The cells express surface IgM/IgD and are usually lambda restricted. The cells are positive for CD5, FMC7 and CD43 and negative for CD10, BCL6 and CD23. Aberrant phenotype can be seen in the form of absence of CD5, expression of BCL6 and CD10. BCL2 is positive in all cases and cyclin D1 is frequently expressed in almost all cases even in minority of cases showing absence of CD5 [6].

Our case though morphologically was blastoid variant, showed positivity for CD5 and was CD10 negative. Another unique feature was kappa restriction. But Cyclin D1 and BCL2 positivity confirmed the diagnosis.

The differential diagnosis of blastoid variant includes centroblastic large cell lymphoma and lymphoblastic lymphoma. But the characteristic immunophenotype in the blastoid variant reveals a mantle cell pattern [5].

The adverse prognostic factors include very high leukocyte count, high mitotic activity, increased ki 67 index, pleomorphic or blastoid morphology and overt peripheral blood involvement [3].

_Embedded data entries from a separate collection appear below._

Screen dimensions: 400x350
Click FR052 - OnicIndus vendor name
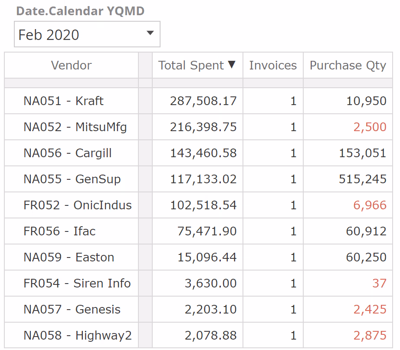(77, 205)
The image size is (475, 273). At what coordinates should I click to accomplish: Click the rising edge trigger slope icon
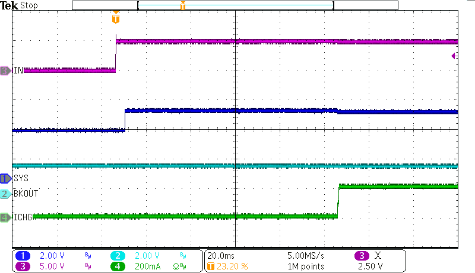click(x=378, y=256)
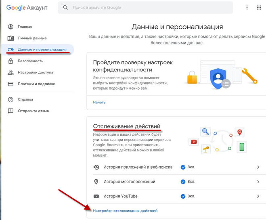Click the Справка question mark icon
Viewport: 266px width, 220px height.
point(10,99)
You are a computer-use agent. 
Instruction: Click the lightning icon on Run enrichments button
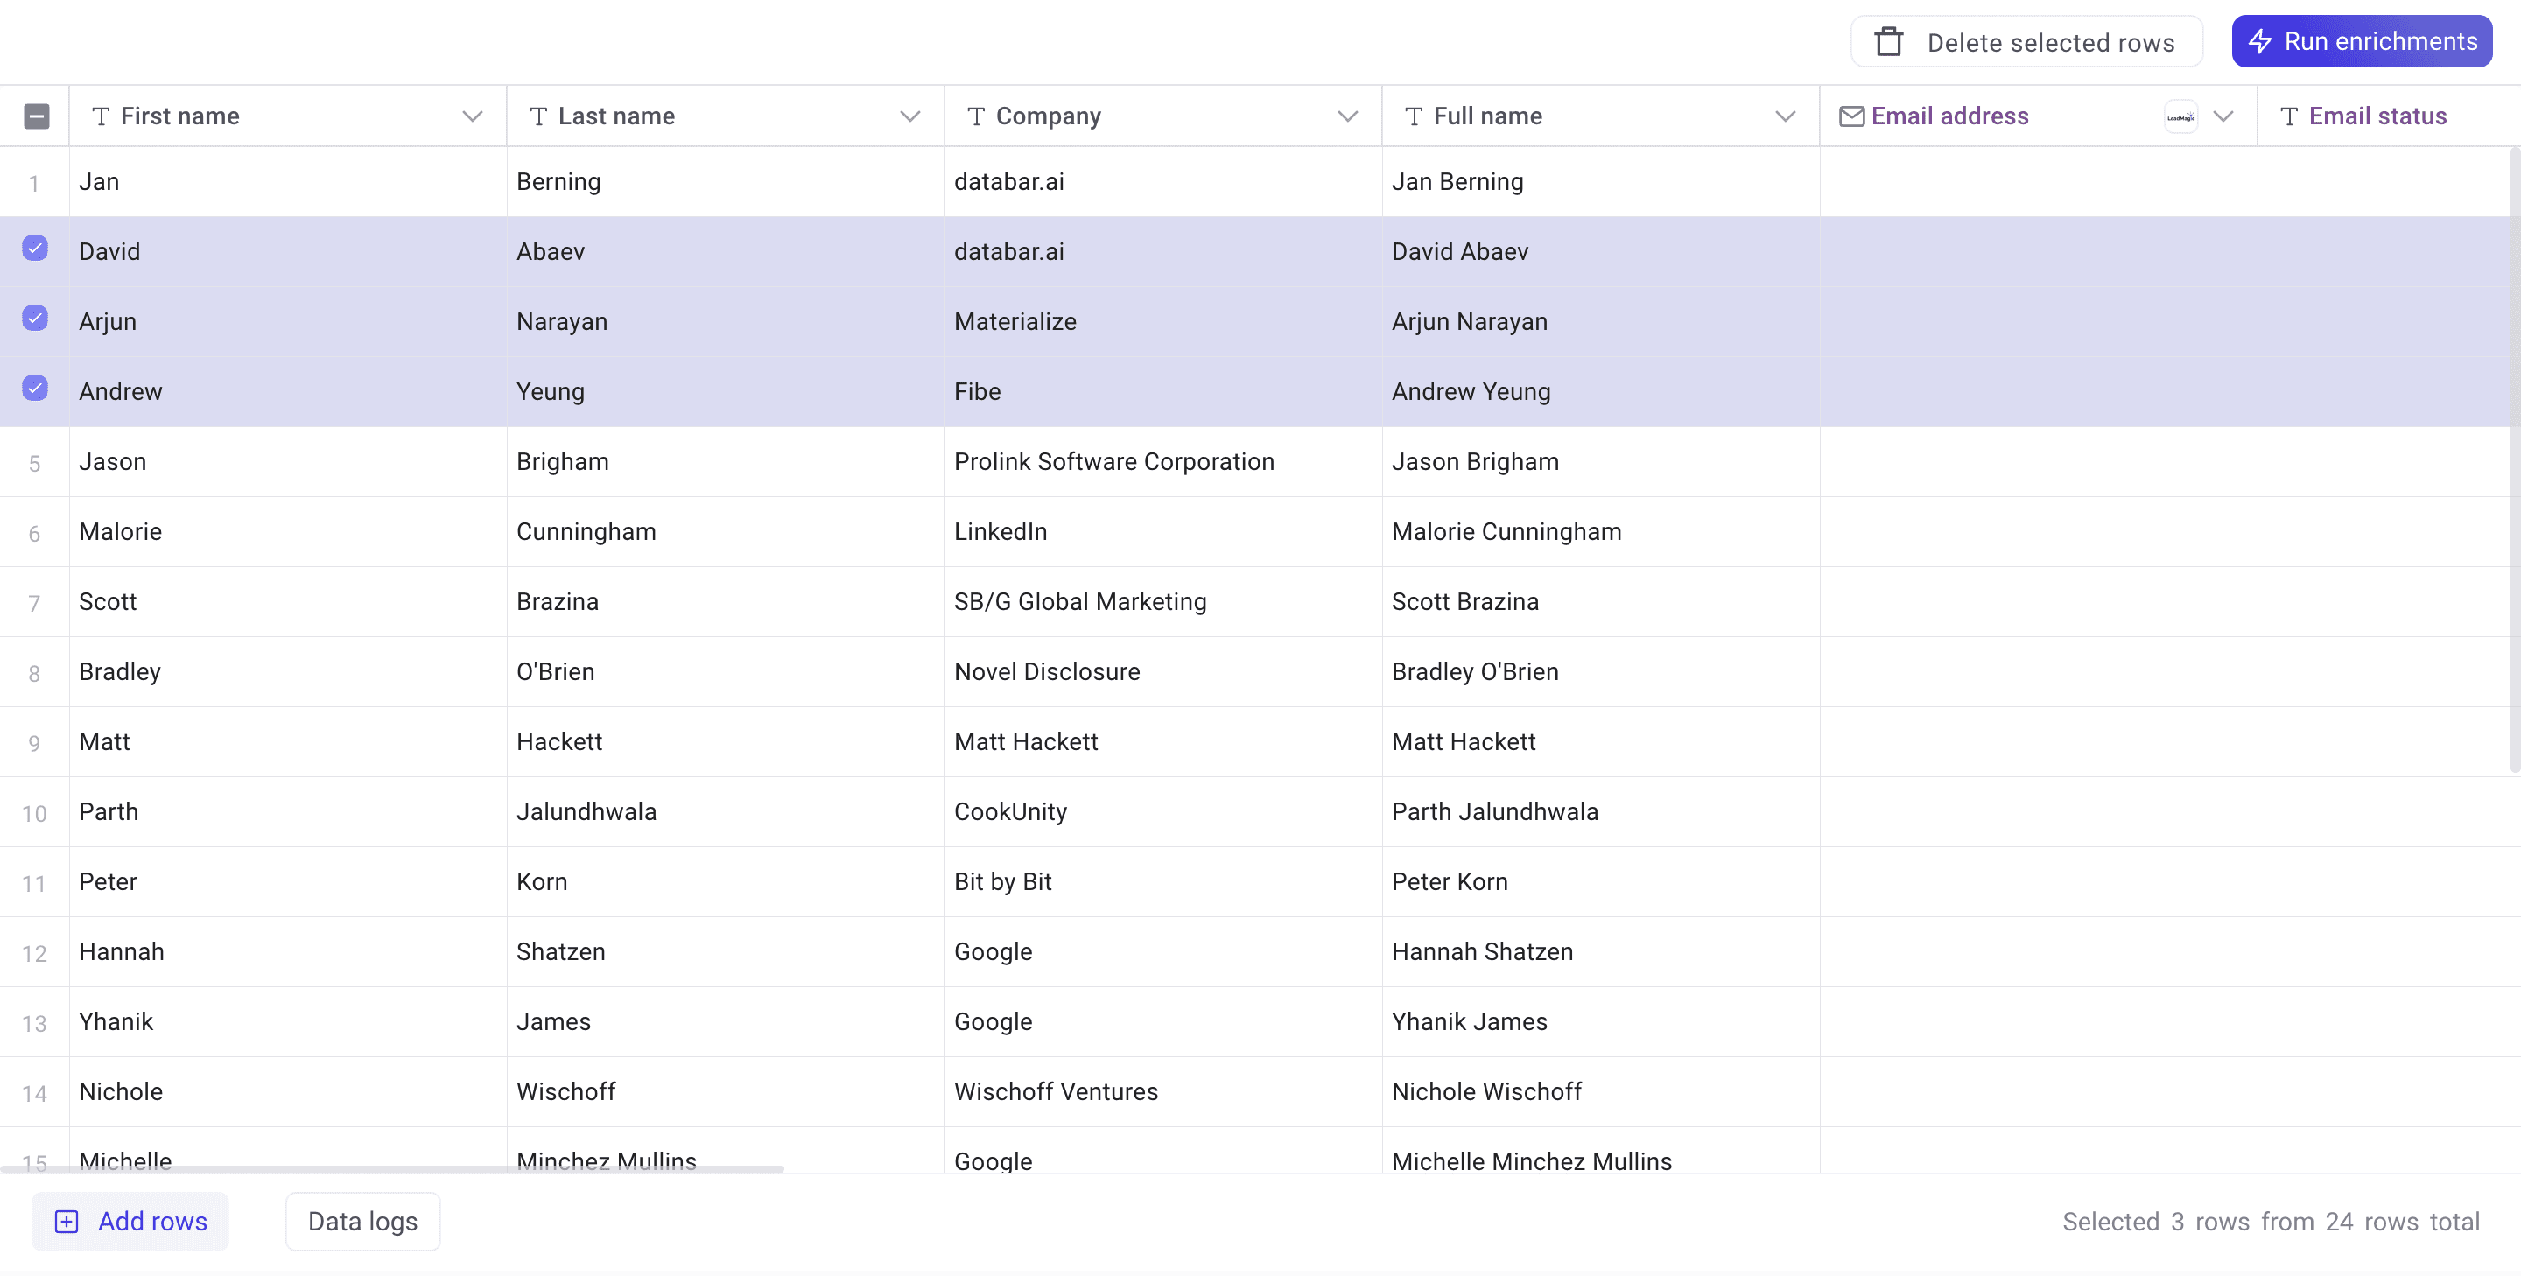(2261, 41)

MCL has a poor prognosis with a median overall survival of 3 to 5 years with the administration of standard therapy. The blastoid variant is more aggressive and is refractory to chemotherapy. It has a very poor prognosis and poorer overall survival indicating that it is one of the worst forms of Non-Hodgkin’s lymphoma [2]. In our case as the patient was lost for follow up the overall survival and prognosis could not be assessed.

Conclusion

The blastoid variant of MCL is a rare type of Non-Hodgkin lymphoma which carries an overall poor prognosis. Immuophenotyping and flow cytometry is a must for correct diagnosis because recognizing blastoid variant carries prognostic significance.